I’m working on a project to convert a few hand-drawn mazes into digital form, with full player navigation and such. At the moment I have the maze imaged textured onto a floor piece and have the player character raycast downward to determine if it has run into a boundary. It seems to work (in a rough sense), but is incredibly “sticky” most of the time and often allows the player to slip through the walls (you can see the game in action here). Any ideas on how to smooth out the gameplay?

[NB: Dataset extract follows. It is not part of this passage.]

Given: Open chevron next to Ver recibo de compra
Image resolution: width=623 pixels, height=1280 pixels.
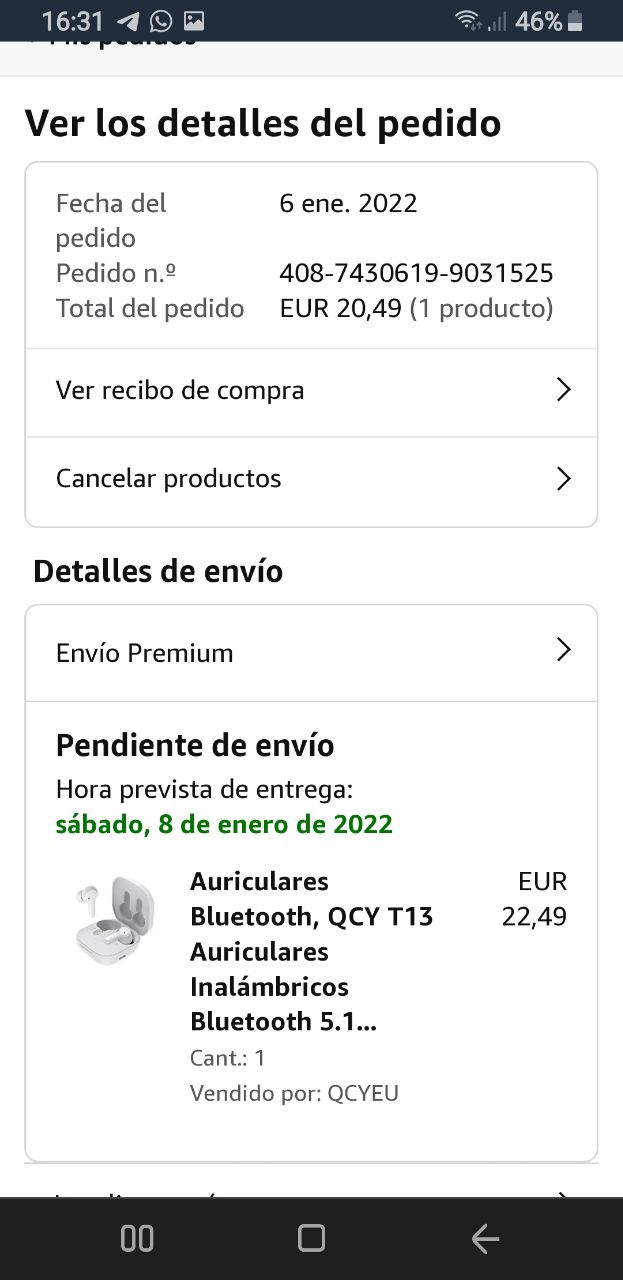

I’m including the wall detection code, if anyone wants to take a look.

Thanks

function WallDetection(){
	var hit : RaycastHit;
	if (Physics.Raycast(transform.position, Vector3(rigidbody.velocity.x*Time.deltaTime,-0.6,rigidbody.velocity.z*Time.deltaTime), hit)){
		var texture : Texture2D = hit.collider.renderer.material.mainTexture;
		var pixel = hit.textureCoord;
		var pixelX : int = pixel.x*texture.width;
		var pixelY : int = pixel.y*texture.height;
		var p = texture.GetPixel(pixelX,pixelY);
		var rgb : float = p.r*p.g*p.b;
		if(rgb<0.2){
			if(Physics.Raycast(transform.position, Vector3(rigidbody.velocity.x*Time.deltaTime,-0.6,0))){
				rigidbody.velocity.x *= 0;
			}
			if(Physics.Raycast(transform.position, Vector3(0,-0.6,rigidbody.velocity.z*Time.deltaTime))){
				rigidbody.velocity.z *= 0;
			}				
		}else{
		}
	}
}

I would review the docs on Physics.Raycast: Unity - Scripting API: Physics.Raycast

The second argument is supposed to be a direction.

It is a direction.

I would suggest doing some kind of pre-processing to generate a set of colliders to represent the lines, rather than casting against the lines themselves. Casting against the lines tells you if you’ve hit one, but won’t tell you things like the valid component of the motion vector. If you just use colliders and push a rigidbody around all of that is handled for you, and you’ll slide along walls etc. without having to do any real work.

Thanks for the replies.

I definitely think that converting the image to colliders would be most fluid as far as gameplay is concerned, but all attempts I’ve made at this point to manage that process have been fruitless (hence the raycasting solution). Any recommendations on how to handle the preprocessing? Everything I’ve tried so far has resulted in absurd levels of memory bloat.